The Hamasah (حماسة; lit. 'Valour') is a genre of Arabic poetry that "recounts chivalrous exploits in the context of military glories and victories".

The first work in this genre is Kitab al-Hamasah of Abu Tammam.

==Hamasah works==
List of popular Hamasah works:
- Hamasah of Abu Tammam.
- Al-Waḥshiyyāt (Book of Stray Verses) or al-Ḥamāsah al-ṣughrā (The Lesser Ḥamāsah) by Abu Tammam.
- Al-Buhturi compiled a Hamasah that is divided into 174 abwab.
- Ḥamāsat al-ẓurafāʾ (Poems of the Refined and Witty) by Al-ʿAbdalkānī al-Zawzanī (d. 431/1039).
- Al-Ḥamāsah al-Shajariyyah of Ibn al-Shajarī (d. 542/1148)
- Al-Ḥamāsah al-Maghribiyyah by Aḥmad b. ʿAbd al-Salām al-Jurāwī (d. 609/1212)
- Al-Ḥamāsah al-Baṣriyyah by Ṣadr al-Dīn ʿAlī b. Abī l-Faraj al-Baṣrī (d. probably 659/1249)
- Al-Ḥamāsah al-saʿdiyyah (known also as al-Tadhkirah al-saʿdiyyah) by al-ʿUbaydī (d. eighth/fourteenth century)

Lost works:
- Ḥamāsah of Ibn al-Marzubān (d. 309/921).
- Al-Ḥamāsah al-muḥdathah (The Modern Ḥamāsah) by Ibn Fāris (d. 395/1004).
- Abū Hilāl al-ʿAskarī known to have compiled a Ḥamāsah.
- Al-Shantamarī (d. 476/1083) wrote a Ḥamāsah that is not to be confused with his commentary on the Ḥamāsah of Abū Tammām.
- Al-Shāṭibī (d. 547/1152) compiled a Ḥamāsah.
- Abū al-Ḥajjāj Yūsuf b.
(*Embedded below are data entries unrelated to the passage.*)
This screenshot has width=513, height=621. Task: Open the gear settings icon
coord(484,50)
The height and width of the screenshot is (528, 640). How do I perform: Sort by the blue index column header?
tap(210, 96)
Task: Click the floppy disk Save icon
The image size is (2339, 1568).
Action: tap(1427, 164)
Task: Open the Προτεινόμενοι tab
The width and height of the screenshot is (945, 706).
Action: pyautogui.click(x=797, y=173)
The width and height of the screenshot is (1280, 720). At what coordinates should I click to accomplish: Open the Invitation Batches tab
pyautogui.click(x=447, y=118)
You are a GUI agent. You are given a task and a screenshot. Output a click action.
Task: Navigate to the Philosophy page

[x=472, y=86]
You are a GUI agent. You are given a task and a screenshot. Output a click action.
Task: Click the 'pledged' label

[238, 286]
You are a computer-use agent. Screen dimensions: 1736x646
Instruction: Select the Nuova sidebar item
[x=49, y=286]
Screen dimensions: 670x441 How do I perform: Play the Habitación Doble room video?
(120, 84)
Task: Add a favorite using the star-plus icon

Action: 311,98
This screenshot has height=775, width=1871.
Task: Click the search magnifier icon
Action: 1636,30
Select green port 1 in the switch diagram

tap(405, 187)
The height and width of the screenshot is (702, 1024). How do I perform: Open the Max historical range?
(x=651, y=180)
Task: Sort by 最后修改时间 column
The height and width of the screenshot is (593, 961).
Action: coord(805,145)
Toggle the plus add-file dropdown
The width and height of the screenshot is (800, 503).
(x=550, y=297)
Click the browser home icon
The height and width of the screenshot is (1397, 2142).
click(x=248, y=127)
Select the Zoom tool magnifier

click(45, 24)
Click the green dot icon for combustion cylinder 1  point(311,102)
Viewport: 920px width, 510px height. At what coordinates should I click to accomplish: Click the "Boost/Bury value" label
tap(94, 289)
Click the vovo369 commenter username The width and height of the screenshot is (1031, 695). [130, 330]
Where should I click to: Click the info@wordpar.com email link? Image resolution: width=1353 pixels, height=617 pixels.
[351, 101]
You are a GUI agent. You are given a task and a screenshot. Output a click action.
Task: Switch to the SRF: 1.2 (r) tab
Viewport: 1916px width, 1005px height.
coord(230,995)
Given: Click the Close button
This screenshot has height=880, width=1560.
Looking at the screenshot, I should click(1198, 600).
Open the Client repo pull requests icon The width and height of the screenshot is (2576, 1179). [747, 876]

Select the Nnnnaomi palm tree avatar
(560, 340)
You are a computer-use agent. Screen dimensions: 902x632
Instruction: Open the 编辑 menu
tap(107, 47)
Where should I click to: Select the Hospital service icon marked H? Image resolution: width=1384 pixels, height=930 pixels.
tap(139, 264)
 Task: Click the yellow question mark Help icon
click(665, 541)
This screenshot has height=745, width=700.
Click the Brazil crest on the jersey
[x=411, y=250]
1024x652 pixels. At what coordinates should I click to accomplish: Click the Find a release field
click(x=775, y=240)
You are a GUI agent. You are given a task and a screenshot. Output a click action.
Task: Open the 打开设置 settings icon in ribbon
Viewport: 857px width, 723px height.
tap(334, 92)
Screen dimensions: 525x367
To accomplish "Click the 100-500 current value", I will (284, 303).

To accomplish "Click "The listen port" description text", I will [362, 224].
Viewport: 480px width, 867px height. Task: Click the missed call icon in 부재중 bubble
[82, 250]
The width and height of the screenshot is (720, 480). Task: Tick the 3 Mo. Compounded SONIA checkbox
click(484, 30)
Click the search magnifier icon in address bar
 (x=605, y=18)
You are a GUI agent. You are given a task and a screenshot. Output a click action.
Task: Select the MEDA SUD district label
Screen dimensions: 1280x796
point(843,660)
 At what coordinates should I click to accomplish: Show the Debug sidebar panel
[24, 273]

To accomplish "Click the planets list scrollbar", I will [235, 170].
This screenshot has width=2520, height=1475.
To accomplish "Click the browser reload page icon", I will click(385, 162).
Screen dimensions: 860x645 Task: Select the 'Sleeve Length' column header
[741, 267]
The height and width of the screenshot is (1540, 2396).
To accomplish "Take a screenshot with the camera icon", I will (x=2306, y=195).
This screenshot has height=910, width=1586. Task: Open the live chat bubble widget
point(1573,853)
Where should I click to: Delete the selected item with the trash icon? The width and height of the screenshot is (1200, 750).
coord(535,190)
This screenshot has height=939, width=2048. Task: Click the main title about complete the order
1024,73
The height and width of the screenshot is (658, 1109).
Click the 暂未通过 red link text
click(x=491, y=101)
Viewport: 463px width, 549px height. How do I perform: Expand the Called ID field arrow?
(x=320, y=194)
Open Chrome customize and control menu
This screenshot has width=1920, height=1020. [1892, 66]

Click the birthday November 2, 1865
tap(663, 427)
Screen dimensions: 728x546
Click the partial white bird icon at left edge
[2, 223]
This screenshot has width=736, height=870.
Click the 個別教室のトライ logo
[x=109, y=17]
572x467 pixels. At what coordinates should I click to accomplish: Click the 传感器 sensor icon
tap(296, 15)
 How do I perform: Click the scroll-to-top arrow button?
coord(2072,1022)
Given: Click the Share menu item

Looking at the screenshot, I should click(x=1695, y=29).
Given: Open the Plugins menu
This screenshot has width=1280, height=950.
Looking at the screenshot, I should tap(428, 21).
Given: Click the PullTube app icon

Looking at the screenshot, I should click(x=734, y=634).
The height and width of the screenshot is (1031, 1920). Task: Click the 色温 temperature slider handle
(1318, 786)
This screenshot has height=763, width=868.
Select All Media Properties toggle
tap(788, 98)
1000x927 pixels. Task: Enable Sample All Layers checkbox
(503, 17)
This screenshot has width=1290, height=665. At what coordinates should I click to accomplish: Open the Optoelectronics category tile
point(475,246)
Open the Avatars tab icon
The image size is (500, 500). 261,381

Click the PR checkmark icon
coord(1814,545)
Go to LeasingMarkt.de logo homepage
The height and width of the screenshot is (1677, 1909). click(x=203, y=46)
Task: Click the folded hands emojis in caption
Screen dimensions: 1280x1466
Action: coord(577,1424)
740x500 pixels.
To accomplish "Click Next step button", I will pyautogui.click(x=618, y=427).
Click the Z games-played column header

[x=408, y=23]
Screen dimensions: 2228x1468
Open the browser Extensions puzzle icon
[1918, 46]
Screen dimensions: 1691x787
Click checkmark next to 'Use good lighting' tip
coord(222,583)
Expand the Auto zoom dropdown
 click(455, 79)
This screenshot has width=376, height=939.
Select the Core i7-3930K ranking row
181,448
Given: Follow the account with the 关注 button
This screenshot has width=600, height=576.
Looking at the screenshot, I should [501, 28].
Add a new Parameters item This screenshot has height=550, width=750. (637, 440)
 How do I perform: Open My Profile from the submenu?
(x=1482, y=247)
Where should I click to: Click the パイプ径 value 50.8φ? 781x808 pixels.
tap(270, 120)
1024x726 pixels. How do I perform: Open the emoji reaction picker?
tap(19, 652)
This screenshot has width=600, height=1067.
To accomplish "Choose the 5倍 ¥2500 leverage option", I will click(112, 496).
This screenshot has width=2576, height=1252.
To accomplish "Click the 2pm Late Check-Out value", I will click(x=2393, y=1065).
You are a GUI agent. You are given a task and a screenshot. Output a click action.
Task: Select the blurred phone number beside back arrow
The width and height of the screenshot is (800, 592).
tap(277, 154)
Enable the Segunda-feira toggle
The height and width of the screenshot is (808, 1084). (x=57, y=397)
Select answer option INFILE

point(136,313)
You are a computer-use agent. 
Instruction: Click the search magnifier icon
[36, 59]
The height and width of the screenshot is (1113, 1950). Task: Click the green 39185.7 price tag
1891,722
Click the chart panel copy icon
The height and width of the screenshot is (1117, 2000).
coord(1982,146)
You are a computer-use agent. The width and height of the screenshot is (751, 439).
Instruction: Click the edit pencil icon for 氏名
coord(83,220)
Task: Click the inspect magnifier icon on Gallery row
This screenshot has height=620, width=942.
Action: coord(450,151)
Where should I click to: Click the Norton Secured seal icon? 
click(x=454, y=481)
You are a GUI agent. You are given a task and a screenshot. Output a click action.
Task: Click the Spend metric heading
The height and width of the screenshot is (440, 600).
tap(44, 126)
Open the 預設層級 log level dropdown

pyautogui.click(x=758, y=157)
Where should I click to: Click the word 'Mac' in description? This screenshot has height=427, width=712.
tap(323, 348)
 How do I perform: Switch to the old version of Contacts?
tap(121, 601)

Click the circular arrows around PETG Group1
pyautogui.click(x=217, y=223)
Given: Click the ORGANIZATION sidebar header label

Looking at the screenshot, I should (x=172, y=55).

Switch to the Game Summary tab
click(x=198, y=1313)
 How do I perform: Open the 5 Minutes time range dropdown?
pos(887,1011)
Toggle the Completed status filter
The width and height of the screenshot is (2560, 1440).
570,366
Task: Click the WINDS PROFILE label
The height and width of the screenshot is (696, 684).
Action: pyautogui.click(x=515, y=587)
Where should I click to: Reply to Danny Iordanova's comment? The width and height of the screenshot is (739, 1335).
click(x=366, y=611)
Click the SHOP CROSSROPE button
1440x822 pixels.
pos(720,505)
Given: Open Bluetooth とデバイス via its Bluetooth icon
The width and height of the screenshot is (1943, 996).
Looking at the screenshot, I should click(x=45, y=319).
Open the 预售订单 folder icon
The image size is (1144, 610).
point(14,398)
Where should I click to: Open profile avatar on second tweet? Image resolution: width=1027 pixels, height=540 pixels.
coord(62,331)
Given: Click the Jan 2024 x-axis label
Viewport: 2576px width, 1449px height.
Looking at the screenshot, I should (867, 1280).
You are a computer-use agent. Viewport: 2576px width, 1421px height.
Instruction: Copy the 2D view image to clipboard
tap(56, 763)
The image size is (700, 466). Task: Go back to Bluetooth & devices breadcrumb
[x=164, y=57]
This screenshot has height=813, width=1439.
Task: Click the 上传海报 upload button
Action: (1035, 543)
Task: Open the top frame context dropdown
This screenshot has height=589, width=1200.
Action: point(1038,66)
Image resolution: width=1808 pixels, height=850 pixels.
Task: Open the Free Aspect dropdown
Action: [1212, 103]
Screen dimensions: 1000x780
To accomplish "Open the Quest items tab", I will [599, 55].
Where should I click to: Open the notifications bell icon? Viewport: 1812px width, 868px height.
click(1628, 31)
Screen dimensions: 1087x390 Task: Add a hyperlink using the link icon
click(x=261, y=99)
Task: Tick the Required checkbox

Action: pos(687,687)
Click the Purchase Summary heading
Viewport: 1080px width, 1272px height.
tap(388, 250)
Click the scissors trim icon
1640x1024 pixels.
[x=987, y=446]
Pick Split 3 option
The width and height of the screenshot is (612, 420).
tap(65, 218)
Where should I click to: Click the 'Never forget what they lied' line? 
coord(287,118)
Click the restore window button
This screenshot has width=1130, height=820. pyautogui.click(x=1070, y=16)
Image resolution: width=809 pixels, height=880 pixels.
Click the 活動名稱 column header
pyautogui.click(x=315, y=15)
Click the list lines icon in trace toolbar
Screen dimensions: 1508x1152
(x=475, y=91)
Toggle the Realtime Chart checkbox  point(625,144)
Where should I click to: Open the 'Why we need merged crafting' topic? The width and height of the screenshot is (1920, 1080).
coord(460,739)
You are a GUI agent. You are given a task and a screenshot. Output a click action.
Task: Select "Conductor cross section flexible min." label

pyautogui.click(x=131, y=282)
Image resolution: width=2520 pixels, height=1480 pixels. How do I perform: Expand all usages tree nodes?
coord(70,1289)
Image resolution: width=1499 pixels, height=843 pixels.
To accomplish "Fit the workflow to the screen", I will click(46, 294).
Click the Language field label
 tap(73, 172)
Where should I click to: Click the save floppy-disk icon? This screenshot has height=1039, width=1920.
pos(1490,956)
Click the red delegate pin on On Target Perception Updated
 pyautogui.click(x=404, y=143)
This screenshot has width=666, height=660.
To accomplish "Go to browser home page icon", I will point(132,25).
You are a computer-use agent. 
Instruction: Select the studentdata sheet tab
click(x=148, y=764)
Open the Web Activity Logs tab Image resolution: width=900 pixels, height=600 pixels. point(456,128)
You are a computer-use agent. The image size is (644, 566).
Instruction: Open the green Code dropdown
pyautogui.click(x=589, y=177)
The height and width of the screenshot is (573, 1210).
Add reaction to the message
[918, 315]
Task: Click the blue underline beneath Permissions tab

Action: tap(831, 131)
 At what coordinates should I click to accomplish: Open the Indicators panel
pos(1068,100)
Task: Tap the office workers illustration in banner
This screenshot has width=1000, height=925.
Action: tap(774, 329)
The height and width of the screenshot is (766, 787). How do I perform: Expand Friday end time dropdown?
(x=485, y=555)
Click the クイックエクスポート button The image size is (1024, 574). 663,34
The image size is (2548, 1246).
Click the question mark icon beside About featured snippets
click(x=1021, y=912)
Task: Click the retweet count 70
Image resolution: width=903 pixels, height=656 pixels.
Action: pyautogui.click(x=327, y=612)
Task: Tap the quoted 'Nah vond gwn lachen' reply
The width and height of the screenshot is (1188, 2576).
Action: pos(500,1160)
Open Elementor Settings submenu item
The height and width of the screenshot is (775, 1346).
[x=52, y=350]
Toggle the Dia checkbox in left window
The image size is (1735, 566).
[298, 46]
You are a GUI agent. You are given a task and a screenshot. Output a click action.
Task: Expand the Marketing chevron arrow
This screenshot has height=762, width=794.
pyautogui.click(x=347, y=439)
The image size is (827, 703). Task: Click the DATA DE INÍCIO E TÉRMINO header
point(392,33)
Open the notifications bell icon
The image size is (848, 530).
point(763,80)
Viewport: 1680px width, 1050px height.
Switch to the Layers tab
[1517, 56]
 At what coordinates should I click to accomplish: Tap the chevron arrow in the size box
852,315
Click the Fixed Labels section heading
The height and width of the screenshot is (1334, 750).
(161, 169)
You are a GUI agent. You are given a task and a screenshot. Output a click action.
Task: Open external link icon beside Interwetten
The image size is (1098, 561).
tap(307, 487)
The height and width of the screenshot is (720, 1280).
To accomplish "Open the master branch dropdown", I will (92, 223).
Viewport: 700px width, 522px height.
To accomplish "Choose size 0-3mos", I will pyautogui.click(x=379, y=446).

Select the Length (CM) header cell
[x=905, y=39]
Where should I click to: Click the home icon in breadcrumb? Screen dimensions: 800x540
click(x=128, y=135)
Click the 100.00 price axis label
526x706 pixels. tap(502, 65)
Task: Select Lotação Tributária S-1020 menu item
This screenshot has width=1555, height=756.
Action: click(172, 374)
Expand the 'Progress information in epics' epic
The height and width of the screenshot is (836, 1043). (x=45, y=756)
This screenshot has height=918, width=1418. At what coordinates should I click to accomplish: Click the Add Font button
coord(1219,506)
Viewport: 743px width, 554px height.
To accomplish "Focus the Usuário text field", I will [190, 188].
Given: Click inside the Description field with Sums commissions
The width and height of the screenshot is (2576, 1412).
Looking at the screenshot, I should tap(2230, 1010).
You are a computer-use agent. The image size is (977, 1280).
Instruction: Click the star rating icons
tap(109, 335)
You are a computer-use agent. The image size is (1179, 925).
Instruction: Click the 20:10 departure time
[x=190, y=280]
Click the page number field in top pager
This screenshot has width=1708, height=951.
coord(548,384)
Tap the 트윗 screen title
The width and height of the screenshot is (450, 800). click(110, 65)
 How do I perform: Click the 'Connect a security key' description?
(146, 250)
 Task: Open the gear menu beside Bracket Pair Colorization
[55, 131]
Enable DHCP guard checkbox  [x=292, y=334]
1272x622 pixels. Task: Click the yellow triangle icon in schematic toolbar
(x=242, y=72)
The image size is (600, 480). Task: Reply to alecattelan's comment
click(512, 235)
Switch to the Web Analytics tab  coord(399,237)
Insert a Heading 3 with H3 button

Muḥammad b. Ibrāhīm al-Anṣārī al-Bayyāsī (d. 653/1255) compiled a Ḥamāsah.
- Ḥamāsat al-muḥdathīn (The Ḥamāsah of the Modern Poets) by * Abū Bakr Muḥammad b. Hāshim al-Khālidī (d. 380/990) and Abū ʿUthmān Saʿīd b. Hāshim (d. 390/999).